James Horace COOPER, Appellant,
v.
STATE of Florida, Appellee.
No. 1D06-1211.
District Court of Appeal of Florida, First District.
July 6, 2007.*850 Nancy A. Daniels, Public Defender, and David A. Davis, Assistant Public Defender, Tallahassee, Attorneys for Appellant.
Bill McCollum, Attorney General, and Sheron L. Wells, Assistant Attorney General, Tallahassee, for Appellee.
THOMAS, J.
Appellant challenges the trial court's denial of his motion to correct illegal sentence, filed pursuant to Florida Rule of Criminal Procedure 3.800(b)(2). Because Appellant's sentence for DUI manslaughter exceeds the statutory maximum for a second-degree felony, we reverse.
On October 18, 2005, Appellant was sentenced to 15 years' probation for multiple counts, including one count of DUI manslaughter, a second-degree felony. On January 4, 2006, Appellant violated the conditions of his probation by driving without a valid driver's license and failing to report his change of address. The trial court sentenced him to 20 years in prison for the DUI manslaughter charge, and 5 years concurrent for the two related charges.
Appellant filed a motion to correct his illegal sentence, alleging that the trial court erred in sentencing him to 20 years in prison on the DUI manslaughter charge because the maximum punishment for a second-degree felony is 15 years. §§ 316.193(3)(c)(3)(a); 775.082(3)(c), Fla. Stat. (2005). The trial court, relying on Floyd v. State, found that Appellant's overall sentence of 20 years was appropriate because it was within the range computed on the guidelines scoresheet. 707 So. 2d 833 (Fla. 1st DCA), aff'd, 721 So. 2d 1163 (Fla.1998). This ruling is in error.
Appellant's scoresheet shows a "lowest permissible prison sentence" of 140 months (11 years, 8 months) for DUI manslaughter. Because Appellant's "sentence floor" is not higher than the 15-year statutory maximum sentence for DUI manslaughter, the maximum permissible sentence under the Criminal Punishment Code for this offense is 15 years. See Moore v. State, 859 So. 2d 613, 618 (Fla. 1st DCA 2003) ("The trial court remained free to sentence up to the statutory maximum on each offense") (emphasis added); § 921.0024(2), Fla. Stat. (2005).

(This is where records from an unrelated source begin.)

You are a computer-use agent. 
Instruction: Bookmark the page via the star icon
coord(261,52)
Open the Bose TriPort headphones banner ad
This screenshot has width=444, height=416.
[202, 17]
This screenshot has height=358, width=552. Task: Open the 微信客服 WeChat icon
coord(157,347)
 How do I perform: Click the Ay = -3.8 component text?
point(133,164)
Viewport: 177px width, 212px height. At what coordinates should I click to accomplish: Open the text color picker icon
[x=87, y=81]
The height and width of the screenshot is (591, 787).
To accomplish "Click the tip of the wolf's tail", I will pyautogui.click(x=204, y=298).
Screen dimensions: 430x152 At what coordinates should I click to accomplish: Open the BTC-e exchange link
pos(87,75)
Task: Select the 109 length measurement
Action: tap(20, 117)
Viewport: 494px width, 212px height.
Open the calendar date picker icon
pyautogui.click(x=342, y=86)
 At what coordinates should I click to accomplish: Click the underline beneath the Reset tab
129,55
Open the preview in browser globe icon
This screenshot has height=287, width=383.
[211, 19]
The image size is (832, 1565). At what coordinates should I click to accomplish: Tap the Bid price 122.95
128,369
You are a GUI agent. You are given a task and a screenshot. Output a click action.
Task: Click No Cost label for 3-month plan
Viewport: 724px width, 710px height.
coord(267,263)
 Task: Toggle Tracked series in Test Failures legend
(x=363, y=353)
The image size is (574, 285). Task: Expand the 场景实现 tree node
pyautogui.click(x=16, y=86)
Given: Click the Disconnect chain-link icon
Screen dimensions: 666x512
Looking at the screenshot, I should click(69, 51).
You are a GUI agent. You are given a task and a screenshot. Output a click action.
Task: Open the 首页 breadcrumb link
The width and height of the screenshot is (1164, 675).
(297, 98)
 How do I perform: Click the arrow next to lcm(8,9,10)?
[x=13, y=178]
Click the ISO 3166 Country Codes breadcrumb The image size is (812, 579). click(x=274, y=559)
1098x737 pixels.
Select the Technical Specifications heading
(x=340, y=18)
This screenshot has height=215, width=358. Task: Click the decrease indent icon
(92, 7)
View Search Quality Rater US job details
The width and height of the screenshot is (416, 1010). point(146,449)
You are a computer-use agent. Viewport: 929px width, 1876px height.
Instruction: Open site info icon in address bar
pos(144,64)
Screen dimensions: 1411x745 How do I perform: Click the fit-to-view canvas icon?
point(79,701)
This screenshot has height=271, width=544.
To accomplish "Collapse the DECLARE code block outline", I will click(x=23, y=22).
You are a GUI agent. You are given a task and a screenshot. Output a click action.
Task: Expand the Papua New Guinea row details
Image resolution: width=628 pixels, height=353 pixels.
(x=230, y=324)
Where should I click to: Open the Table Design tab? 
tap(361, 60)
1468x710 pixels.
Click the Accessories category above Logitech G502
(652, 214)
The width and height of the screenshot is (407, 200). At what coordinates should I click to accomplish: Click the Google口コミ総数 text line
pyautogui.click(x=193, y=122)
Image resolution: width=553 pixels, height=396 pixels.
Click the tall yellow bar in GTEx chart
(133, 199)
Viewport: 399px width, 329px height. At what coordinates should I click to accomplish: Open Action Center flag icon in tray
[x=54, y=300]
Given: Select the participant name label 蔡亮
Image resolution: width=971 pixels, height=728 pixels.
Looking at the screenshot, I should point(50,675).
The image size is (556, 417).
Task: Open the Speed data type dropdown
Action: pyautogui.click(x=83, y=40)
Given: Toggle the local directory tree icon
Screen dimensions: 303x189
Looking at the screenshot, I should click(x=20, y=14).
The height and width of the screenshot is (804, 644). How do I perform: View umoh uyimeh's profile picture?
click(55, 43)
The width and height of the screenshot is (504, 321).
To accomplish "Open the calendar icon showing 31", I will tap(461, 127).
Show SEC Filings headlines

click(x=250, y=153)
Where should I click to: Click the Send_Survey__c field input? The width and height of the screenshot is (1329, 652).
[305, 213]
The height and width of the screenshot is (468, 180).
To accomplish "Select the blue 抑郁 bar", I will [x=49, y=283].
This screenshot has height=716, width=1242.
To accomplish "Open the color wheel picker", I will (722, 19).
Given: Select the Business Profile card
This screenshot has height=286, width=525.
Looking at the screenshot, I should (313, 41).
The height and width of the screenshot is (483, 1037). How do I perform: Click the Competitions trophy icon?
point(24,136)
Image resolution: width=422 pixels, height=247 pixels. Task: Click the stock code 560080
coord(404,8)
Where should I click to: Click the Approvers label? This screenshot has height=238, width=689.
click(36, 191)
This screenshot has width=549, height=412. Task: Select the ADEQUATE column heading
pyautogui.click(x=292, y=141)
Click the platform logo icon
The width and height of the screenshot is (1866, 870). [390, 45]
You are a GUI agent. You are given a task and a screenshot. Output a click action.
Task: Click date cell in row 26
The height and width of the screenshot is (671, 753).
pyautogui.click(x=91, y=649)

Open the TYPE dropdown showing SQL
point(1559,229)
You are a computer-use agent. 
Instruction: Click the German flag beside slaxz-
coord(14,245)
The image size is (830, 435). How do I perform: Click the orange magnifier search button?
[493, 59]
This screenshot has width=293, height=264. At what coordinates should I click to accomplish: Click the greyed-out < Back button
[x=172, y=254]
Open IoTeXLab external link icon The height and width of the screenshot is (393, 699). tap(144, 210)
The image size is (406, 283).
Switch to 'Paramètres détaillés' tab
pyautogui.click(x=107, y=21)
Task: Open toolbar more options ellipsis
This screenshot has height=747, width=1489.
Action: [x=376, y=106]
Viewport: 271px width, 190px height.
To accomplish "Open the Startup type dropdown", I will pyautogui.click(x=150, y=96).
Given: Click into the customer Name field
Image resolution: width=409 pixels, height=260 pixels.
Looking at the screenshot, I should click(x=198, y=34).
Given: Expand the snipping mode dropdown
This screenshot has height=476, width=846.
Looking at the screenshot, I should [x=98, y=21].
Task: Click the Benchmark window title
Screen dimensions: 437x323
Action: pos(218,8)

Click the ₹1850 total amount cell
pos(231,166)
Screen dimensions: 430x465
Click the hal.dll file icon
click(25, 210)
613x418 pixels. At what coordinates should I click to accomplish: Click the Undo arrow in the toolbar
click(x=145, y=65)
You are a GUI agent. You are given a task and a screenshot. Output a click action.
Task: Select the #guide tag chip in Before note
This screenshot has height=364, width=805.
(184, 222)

Although the State acknowledges that Appellant's sentence for DUI manslaughter is illegal, it notes that Appellant's total sentence of 20 years for all offenses is not.[1] The State argues that because Appellant could be legally sentenced to an overall 20-year sentence by merely reducing the sentence for manslaughter to the allowable 15 years and adding a consecutive 5-year sentence for either of the other offenses,[2] there is no sentencing error.
*851 This argument was specifically rejected by the Fifth District in Wheeler v. State, 864 So. 2d 492 (Fla. 5th DCA 2004). There, the court concluded, "[T]he fact that the court could have imposed consecutive sentences does not cure the illegality of the sentences actually imposed. Similarly, the fact that the court may order consecutive sentences on remand does not cure the illegality of the sentences." Id. at 492-93 (citing Leonard v. State, 760 So. 2d 114, n. 4 (Fla.2000) (holding that illegal sentence should not remain uncorrected merely because it was to be served concurrent to another sentence)). We find the Fifth District's analysis persuasive. The sentence for each charge must be a legal sentence. Accordingly, we reverse the trial court's order denying Appellant's motion to correct sentencing error. On remand, the trial court shall recalculate Appellant's sentence in a manner consistent with this opinion.
REVERSED and REMANDED with instructions consistent with this opinion.
BENTON and PADOVANO, JJ., concur.
NOTES
[1] Appellant's statutory maximum sentence for all offenses is 35 years (the sum of 15 years for second-degree DUI manslaughter, 15 years for second-degree charge of fleeing or attempting to elude, and 5 years for third-degree charge of driving without a valid driver's license).